**EXCERPTED RECORDS**.

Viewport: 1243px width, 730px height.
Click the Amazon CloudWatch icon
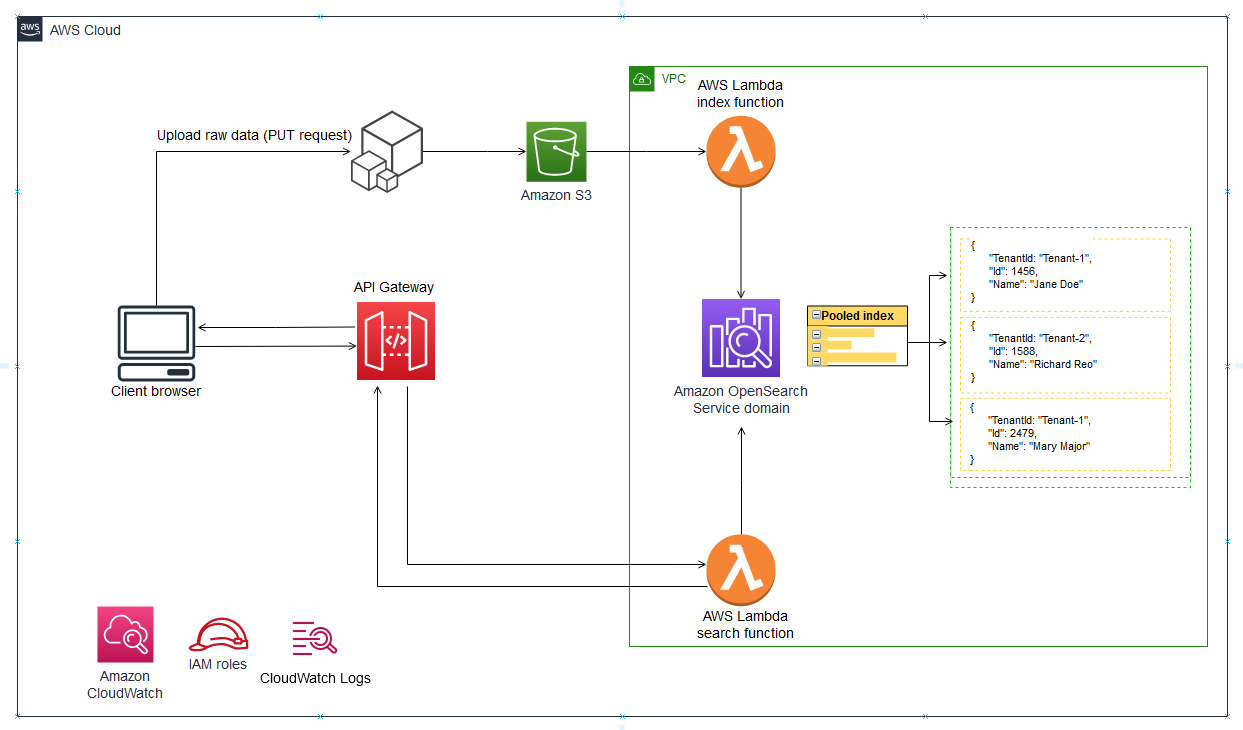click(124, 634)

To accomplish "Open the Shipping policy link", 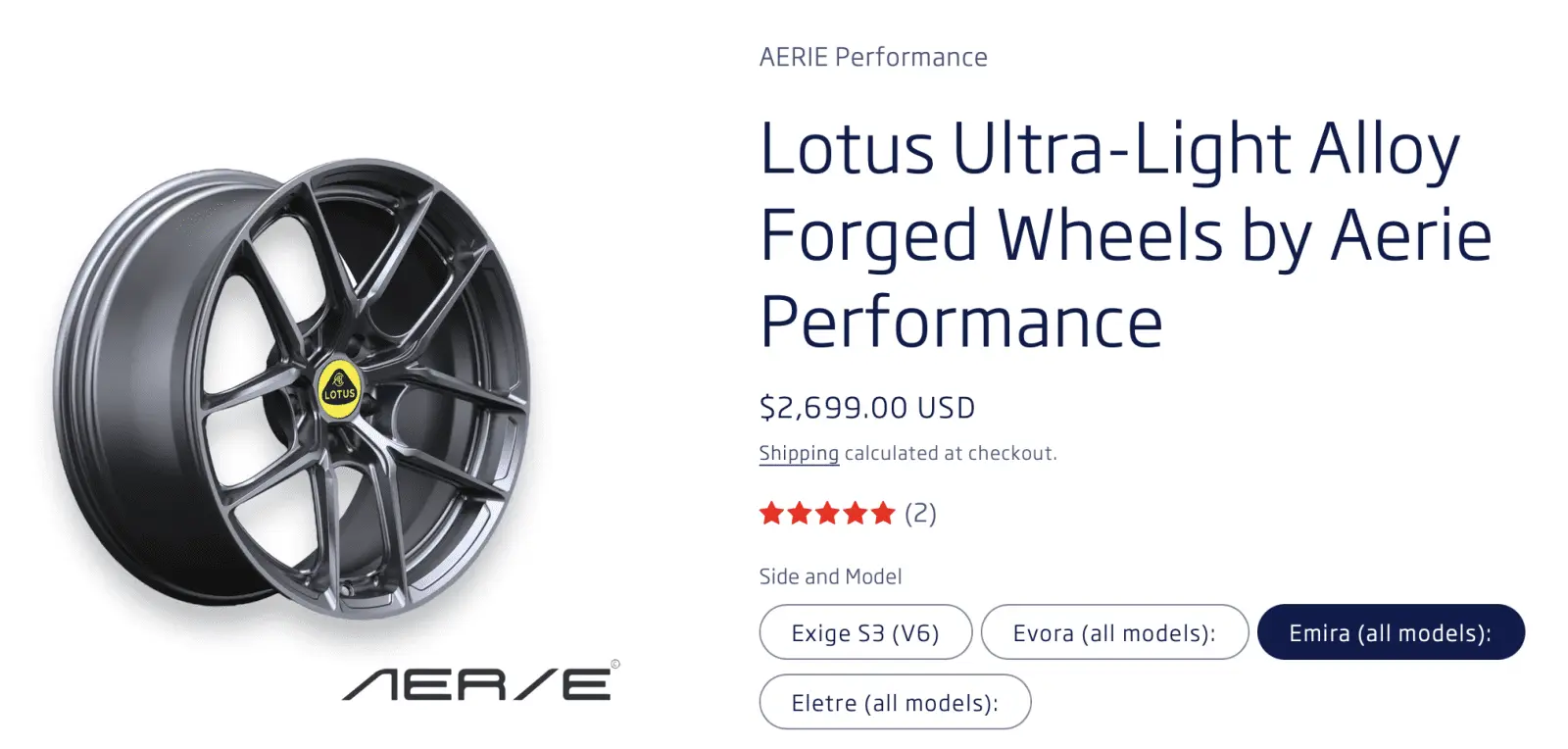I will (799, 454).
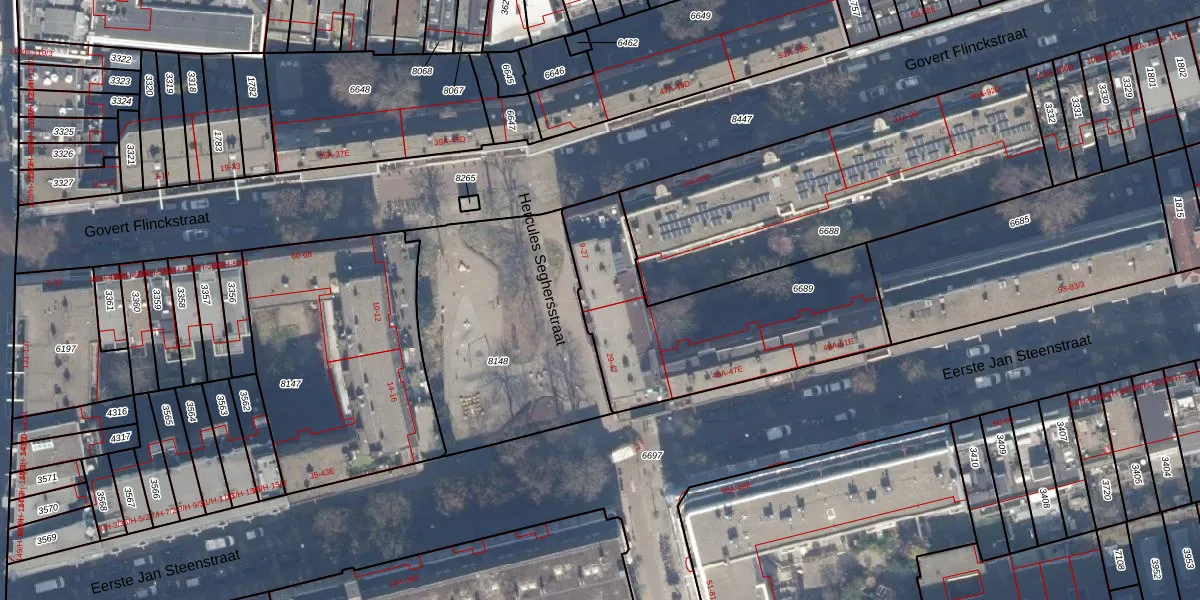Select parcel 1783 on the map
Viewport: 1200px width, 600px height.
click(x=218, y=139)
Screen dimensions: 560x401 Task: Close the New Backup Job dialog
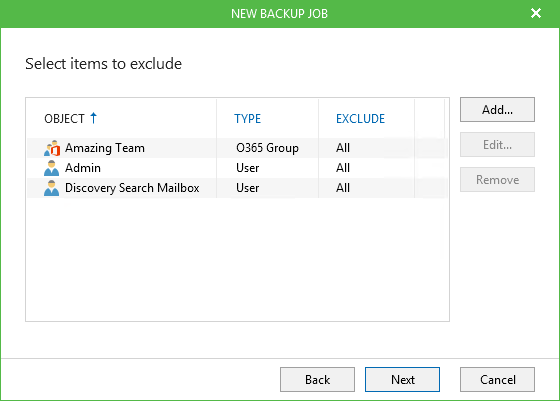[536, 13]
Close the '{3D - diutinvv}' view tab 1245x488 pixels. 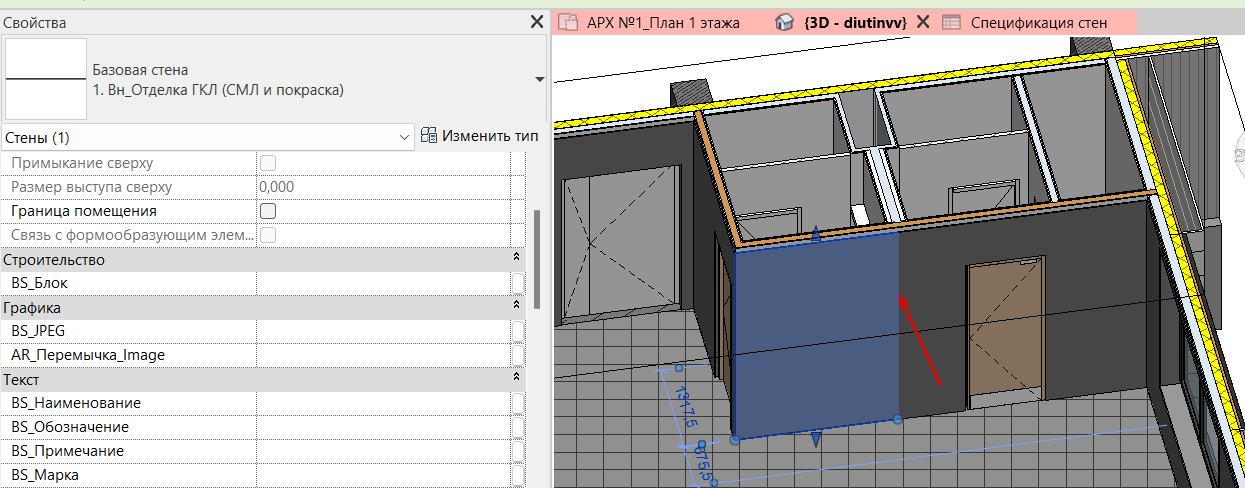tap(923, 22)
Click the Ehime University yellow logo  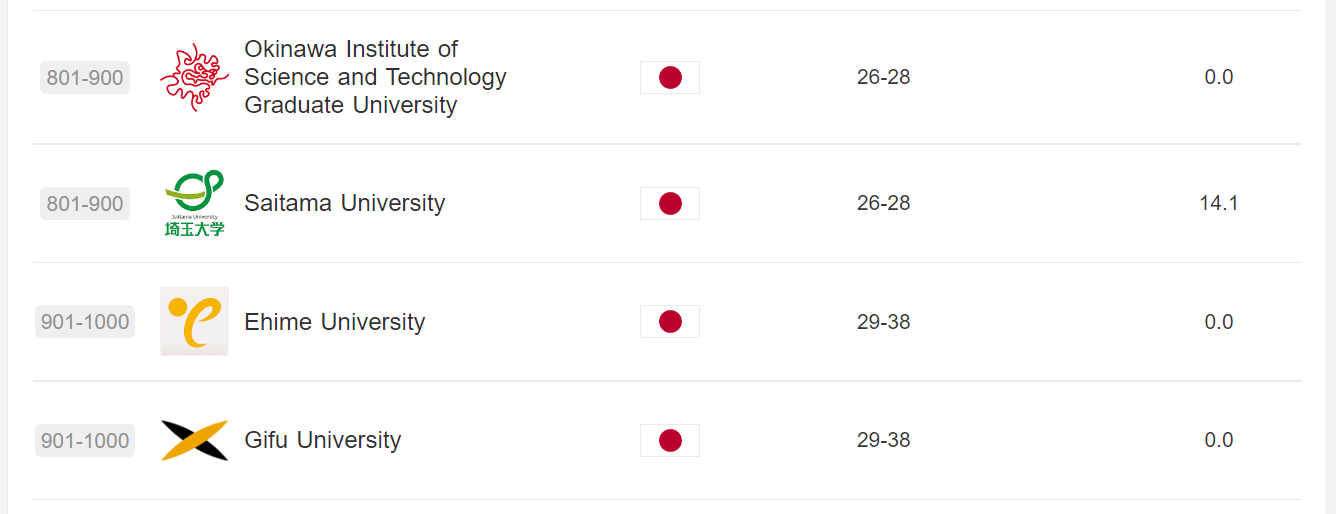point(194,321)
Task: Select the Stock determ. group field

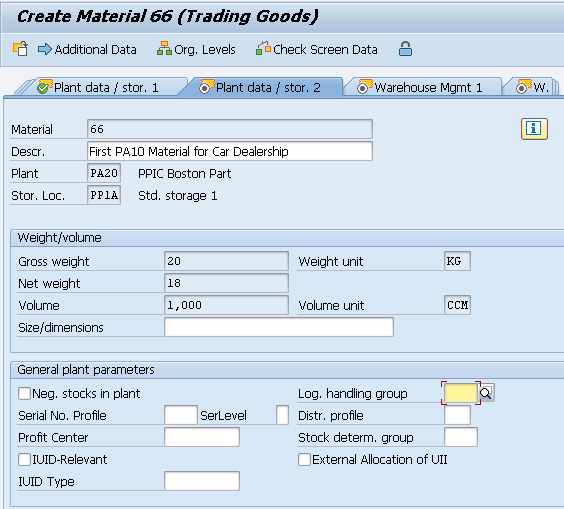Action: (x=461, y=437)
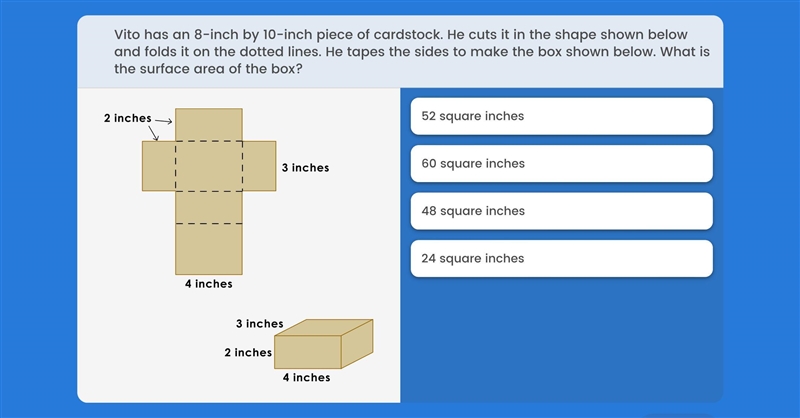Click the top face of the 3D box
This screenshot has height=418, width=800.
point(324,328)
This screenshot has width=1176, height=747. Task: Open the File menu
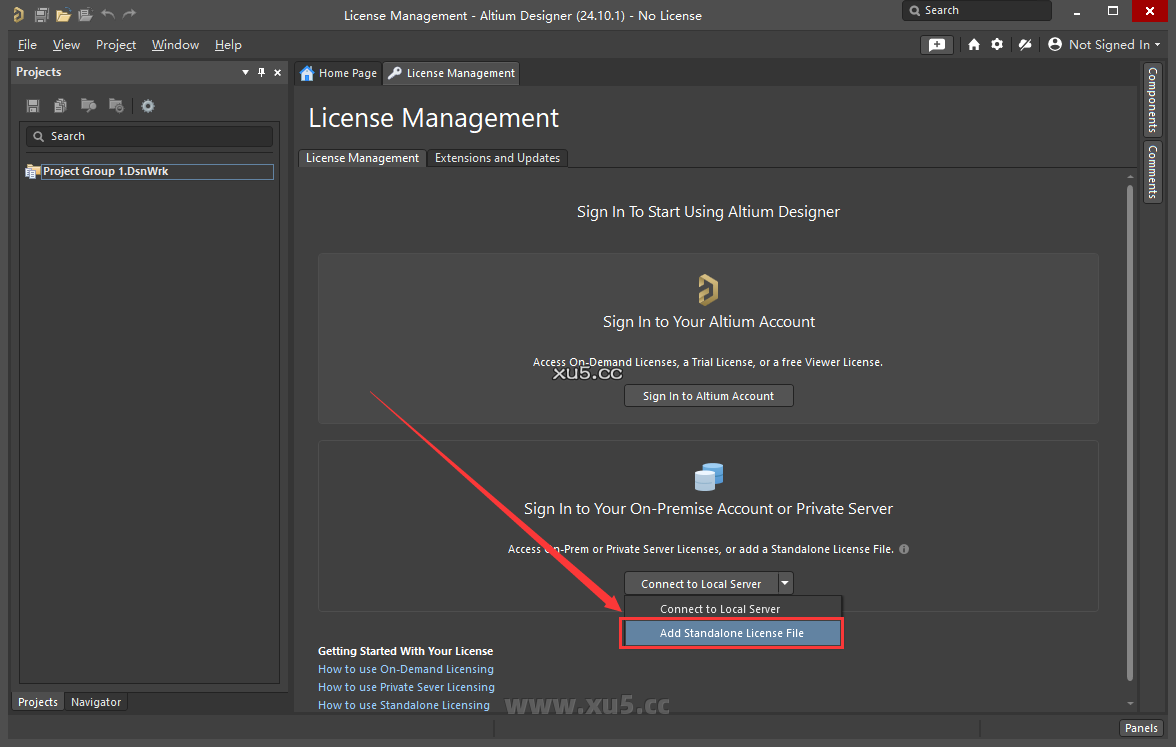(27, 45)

**EXERCISE DETAILS**.
Please output the lines from the line that contains "This screenshot has width=1176, height=747." through the end of the records, both ends included, exactly and with no pictures.

**TASK OUTPUT**.
This screenshot has width=1176, height=747. Task: Open the File menu
(27, 45)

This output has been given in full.